• **WORK INSTRUCTIONS**
Turn the records below, from the line containing "The image size is (800, 759)." through the line containing "point(484,269)", both ends included, into a Markdown table with the columns "No." and "Text", one numbered row per line, with blank lines skipped. Leave the pictures out of the table.

• **DATA EXCERPTS**

_ _ _ _

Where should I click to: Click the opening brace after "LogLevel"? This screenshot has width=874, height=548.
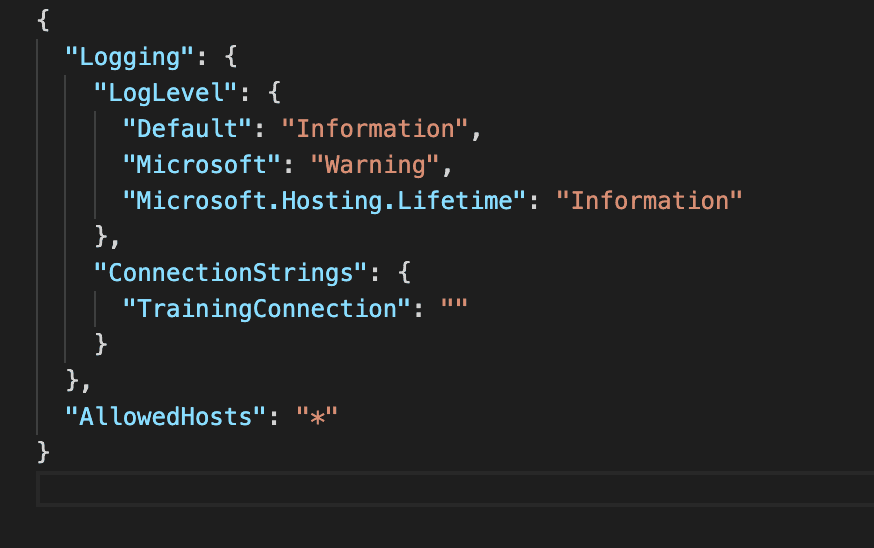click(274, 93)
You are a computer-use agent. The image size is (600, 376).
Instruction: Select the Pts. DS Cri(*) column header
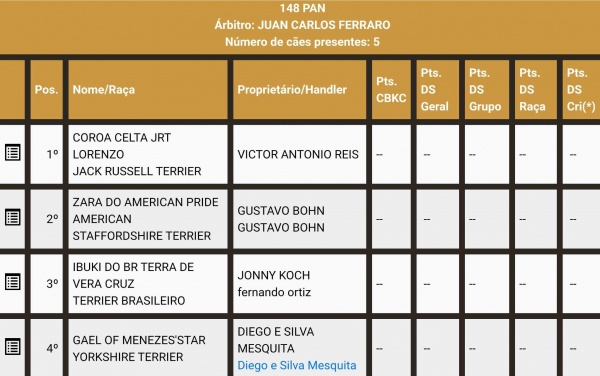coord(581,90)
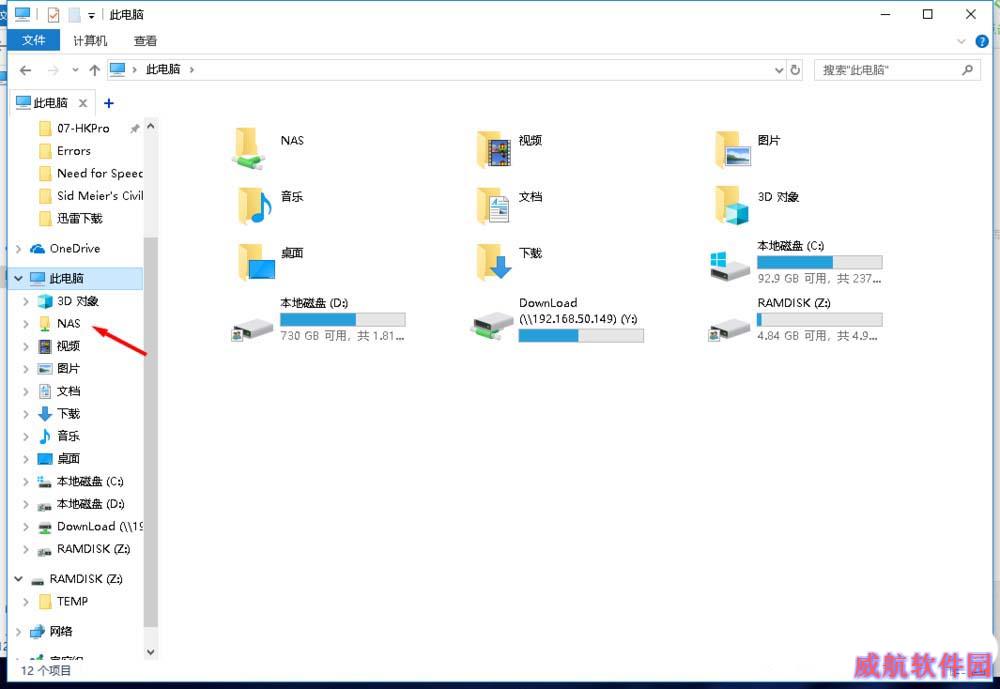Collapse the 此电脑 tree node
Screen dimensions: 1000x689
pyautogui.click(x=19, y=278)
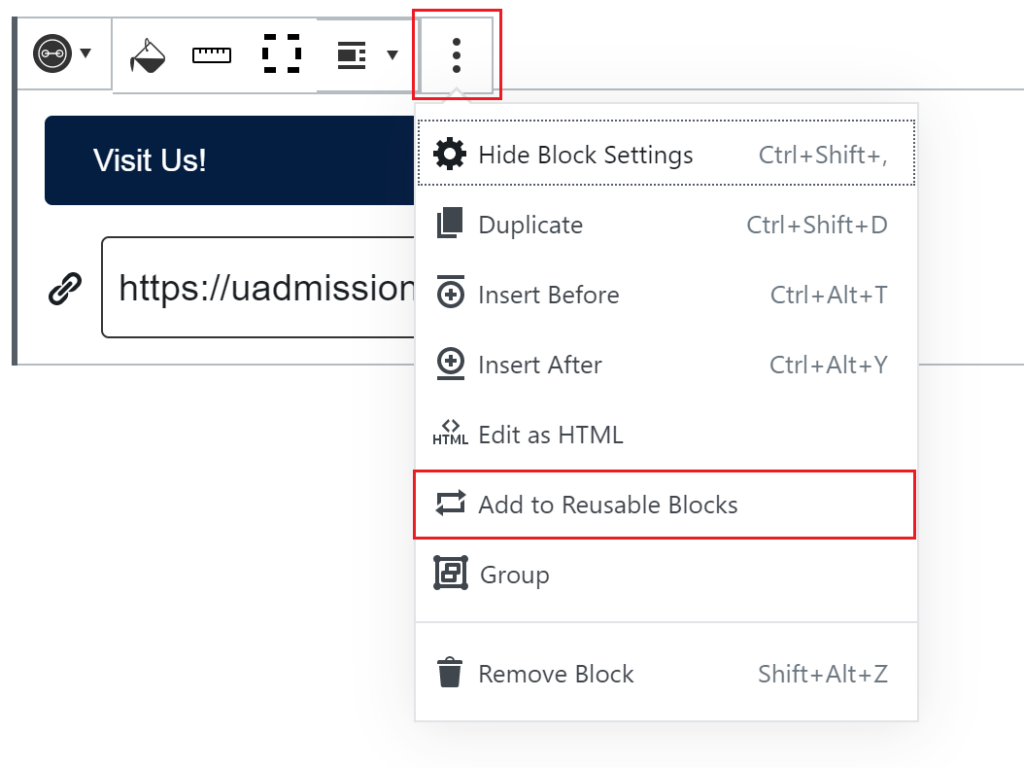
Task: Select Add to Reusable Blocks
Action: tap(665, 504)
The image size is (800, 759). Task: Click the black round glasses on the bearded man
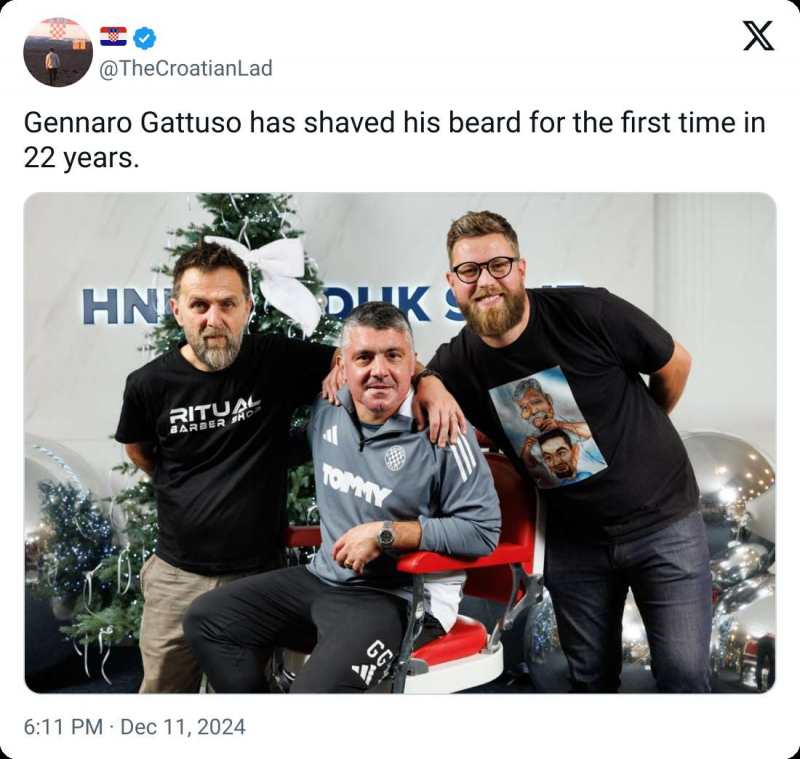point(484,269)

_ _ _ _

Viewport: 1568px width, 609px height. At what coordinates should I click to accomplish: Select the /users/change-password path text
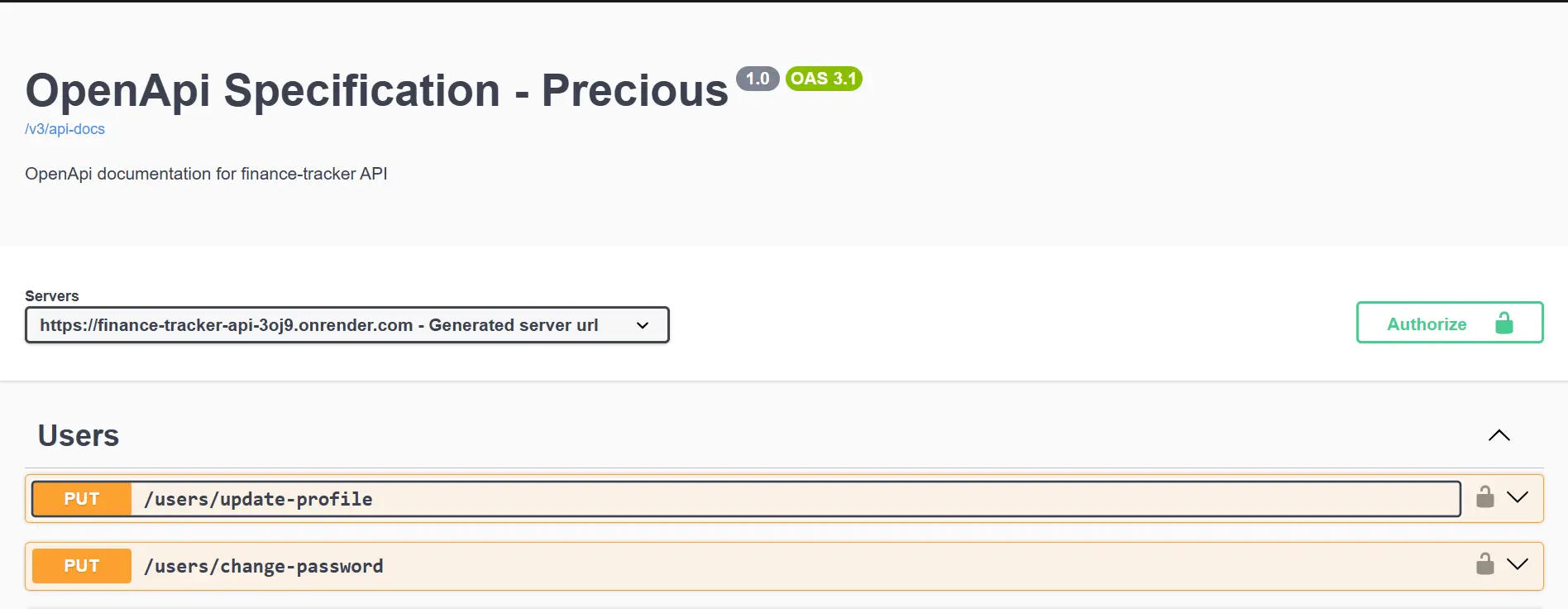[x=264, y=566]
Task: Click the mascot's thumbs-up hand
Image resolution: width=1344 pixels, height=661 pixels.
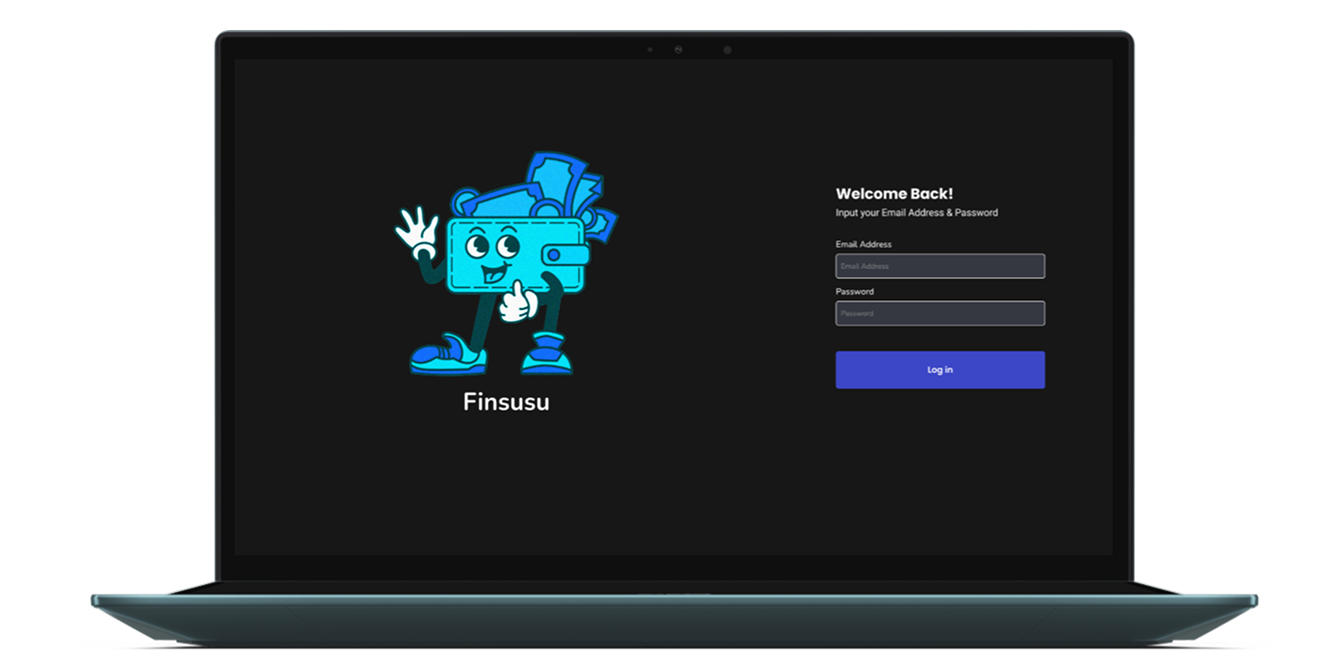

_ _ _ _

• **FULL OUTPUT**
| No. | Text |
|---|---|
| 1 | The image size is (800, 759). Task: Click the black round glasses on the bearded man |
| 2 | point(484,269) |